**CHALLENGE**
Rewrite the records from the beginning through the line containing "point(219,17)", replacing "browser tab" with "browser window" and changing nothing else.

(Dataset excerpt)
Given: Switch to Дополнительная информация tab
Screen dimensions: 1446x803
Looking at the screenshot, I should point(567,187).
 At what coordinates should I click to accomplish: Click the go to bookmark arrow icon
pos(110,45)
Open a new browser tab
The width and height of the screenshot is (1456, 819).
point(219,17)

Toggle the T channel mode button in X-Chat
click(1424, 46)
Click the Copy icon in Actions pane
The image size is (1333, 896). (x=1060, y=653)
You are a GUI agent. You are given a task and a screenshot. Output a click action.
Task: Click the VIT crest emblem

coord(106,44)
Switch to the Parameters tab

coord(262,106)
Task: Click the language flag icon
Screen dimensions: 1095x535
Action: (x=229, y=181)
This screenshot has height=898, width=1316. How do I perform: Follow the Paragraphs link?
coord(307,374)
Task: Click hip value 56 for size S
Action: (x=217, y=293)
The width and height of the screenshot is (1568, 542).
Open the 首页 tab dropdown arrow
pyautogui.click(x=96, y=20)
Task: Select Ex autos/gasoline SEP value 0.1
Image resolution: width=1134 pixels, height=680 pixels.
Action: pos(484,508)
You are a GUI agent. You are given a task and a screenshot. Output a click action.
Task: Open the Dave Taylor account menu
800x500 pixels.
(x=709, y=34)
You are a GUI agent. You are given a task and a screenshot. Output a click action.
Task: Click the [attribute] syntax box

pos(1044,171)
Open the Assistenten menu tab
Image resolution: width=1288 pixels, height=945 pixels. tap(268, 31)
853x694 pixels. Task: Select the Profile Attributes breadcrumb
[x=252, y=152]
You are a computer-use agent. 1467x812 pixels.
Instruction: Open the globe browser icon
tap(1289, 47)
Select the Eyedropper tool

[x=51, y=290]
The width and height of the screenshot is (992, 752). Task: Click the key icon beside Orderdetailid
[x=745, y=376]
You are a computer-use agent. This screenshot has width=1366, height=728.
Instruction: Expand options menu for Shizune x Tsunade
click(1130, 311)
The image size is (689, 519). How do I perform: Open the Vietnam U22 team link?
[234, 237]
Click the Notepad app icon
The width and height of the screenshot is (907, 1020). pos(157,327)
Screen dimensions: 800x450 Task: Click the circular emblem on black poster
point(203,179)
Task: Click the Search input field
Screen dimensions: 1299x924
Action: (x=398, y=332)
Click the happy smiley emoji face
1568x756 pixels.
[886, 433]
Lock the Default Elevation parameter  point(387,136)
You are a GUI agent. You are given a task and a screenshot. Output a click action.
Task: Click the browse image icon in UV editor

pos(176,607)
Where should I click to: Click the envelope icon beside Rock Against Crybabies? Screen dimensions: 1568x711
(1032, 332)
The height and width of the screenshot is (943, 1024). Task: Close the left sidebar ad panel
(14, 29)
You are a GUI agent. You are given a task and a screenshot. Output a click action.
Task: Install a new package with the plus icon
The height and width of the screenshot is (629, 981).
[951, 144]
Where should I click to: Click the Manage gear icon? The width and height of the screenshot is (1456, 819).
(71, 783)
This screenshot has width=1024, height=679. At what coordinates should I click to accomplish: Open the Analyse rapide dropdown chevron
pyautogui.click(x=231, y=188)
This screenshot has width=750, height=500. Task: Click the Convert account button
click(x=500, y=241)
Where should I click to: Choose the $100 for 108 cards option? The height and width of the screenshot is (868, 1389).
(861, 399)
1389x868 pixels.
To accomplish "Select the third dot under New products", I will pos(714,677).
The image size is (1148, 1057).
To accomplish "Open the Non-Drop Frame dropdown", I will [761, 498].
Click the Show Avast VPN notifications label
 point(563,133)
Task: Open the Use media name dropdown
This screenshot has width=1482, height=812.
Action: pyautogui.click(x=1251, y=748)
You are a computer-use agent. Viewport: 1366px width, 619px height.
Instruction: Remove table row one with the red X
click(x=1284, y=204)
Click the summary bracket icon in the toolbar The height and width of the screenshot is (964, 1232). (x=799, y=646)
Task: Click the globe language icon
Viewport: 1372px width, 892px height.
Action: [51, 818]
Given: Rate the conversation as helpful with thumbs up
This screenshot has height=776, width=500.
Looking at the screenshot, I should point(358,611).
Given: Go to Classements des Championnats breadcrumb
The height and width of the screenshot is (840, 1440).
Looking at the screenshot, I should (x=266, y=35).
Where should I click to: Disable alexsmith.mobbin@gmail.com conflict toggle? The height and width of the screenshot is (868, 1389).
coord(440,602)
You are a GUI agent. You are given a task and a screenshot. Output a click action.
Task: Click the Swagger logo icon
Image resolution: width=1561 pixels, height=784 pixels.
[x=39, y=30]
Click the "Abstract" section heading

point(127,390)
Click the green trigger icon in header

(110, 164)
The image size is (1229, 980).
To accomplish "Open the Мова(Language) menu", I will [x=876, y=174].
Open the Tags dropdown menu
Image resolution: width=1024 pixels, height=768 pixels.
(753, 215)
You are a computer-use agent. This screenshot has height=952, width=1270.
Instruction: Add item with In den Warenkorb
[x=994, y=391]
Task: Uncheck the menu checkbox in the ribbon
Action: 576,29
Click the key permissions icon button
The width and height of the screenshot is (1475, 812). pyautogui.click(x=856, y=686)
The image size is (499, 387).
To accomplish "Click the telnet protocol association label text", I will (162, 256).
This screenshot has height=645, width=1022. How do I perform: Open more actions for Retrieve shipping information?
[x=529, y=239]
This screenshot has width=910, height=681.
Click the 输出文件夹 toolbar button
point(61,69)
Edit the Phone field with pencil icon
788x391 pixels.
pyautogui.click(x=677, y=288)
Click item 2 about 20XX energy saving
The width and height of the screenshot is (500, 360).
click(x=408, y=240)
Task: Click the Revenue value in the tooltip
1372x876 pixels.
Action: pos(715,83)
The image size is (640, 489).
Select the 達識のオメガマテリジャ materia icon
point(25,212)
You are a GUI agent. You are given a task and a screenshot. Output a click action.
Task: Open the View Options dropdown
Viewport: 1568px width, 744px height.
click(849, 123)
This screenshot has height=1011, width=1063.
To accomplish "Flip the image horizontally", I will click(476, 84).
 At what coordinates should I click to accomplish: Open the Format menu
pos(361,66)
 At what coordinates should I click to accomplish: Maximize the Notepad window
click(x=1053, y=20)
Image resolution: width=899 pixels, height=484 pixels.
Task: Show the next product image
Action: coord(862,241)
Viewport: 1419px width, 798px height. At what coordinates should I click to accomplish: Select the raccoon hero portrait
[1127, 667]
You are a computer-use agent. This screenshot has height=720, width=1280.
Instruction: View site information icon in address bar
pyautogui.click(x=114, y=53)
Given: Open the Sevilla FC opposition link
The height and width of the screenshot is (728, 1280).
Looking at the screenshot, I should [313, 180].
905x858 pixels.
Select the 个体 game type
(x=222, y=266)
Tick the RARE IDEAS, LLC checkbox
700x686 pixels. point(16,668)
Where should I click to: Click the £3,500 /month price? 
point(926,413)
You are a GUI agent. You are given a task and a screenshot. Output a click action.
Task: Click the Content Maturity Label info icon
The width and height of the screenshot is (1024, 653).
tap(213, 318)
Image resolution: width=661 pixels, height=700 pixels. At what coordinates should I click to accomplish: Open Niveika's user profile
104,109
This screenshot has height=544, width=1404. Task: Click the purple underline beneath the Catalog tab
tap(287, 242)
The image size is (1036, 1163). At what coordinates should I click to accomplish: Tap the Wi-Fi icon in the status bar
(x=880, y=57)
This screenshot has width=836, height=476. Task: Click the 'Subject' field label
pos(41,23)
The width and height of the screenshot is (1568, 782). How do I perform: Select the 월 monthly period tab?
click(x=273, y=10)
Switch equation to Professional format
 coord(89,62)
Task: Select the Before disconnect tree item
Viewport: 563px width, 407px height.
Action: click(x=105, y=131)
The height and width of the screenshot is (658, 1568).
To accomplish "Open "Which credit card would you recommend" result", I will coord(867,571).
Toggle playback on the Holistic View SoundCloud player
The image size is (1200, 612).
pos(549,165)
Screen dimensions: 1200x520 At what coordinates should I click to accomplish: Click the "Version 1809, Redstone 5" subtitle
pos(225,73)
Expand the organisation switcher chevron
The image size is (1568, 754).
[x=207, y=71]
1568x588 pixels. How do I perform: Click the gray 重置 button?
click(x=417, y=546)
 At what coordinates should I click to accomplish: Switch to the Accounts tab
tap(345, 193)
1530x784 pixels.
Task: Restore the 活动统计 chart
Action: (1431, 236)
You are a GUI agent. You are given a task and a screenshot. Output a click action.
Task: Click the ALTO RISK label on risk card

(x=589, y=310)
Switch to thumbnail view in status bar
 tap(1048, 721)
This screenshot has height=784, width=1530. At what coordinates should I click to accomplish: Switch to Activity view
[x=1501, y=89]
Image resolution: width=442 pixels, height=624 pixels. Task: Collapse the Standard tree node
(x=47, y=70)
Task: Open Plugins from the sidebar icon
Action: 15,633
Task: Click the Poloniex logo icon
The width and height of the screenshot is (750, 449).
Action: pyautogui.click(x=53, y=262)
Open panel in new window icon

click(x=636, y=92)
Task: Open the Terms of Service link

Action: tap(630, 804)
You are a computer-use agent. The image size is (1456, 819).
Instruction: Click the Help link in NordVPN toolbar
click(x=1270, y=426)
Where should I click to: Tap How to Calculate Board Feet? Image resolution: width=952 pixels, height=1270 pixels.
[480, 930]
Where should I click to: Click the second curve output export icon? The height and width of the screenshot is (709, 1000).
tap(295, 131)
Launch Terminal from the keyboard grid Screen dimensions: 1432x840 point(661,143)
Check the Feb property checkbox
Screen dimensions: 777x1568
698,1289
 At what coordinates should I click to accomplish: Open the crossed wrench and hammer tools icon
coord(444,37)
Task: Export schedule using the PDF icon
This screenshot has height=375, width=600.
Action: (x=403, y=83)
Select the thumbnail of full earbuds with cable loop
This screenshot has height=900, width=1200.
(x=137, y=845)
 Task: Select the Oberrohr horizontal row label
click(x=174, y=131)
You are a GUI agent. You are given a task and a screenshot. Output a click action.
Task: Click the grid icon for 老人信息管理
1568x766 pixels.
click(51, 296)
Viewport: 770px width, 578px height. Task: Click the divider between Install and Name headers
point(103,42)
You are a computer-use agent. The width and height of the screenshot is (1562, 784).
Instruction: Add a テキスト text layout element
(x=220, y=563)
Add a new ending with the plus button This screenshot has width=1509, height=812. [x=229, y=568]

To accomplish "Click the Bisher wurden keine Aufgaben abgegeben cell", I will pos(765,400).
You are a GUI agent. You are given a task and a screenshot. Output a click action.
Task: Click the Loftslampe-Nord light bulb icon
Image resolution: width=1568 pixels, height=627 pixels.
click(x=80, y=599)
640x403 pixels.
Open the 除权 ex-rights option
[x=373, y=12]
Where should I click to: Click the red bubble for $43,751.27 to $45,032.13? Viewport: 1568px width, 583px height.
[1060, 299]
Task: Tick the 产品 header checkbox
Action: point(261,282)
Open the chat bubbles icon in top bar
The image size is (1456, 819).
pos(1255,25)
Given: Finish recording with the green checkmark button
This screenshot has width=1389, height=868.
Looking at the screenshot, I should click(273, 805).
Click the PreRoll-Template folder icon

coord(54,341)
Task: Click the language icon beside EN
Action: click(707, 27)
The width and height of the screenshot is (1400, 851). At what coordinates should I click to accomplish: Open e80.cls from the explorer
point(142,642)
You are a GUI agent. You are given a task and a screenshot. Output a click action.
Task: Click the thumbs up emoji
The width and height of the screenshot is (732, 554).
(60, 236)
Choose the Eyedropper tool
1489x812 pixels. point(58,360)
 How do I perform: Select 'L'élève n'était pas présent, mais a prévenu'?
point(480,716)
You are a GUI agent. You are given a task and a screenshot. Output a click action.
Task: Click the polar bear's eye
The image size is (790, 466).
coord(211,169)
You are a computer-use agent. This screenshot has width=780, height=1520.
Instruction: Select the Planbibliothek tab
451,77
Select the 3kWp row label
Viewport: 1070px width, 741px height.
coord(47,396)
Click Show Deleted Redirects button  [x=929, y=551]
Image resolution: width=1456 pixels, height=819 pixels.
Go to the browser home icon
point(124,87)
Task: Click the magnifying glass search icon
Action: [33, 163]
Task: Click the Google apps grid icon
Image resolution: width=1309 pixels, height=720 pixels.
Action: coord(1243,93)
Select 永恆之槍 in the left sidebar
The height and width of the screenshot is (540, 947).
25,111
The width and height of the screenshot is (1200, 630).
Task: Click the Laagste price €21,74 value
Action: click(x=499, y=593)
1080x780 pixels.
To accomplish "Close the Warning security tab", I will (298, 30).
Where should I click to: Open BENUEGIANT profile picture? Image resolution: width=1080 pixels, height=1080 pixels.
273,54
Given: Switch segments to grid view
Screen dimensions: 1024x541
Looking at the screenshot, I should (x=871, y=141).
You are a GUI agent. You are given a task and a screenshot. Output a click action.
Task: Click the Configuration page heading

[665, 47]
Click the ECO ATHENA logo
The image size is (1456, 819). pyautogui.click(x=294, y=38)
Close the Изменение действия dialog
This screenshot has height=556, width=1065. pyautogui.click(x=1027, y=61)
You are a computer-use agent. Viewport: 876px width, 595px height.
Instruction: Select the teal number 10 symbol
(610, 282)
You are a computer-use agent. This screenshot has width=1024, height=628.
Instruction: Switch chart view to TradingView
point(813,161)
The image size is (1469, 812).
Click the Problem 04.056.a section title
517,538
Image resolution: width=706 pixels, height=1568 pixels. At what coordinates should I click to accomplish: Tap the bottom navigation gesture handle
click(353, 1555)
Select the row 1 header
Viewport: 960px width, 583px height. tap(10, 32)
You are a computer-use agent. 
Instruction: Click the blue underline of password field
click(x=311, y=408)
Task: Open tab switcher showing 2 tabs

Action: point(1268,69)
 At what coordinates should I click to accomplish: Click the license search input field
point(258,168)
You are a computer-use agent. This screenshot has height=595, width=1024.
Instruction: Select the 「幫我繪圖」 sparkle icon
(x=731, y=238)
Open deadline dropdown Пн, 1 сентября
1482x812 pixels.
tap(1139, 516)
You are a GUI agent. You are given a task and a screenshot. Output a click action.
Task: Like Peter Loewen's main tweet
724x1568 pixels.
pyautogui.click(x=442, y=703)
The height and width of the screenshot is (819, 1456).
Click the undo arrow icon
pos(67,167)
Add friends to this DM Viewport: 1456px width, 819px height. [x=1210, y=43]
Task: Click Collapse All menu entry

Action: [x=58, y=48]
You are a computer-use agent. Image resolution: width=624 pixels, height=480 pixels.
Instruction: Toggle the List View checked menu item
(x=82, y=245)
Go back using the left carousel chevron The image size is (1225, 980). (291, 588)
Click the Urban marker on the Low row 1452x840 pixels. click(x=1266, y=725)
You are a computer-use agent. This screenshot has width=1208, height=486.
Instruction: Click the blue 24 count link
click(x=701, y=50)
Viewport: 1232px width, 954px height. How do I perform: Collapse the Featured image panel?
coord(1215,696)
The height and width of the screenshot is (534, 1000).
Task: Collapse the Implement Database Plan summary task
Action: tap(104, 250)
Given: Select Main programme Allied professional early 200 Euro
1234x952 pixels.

**RESPONSE**
Given: Switch to Дополнительная информация tab
Screen dimensions: 1446x803
Looking at the screenshot, I should point(567,187).
 At what coordinates should I click to accomplish: Click the go to bookmark arrow icon
pos(110,45)
Open a new browser window
The width and height of the screenshot is (1456, 819).
point(219,17)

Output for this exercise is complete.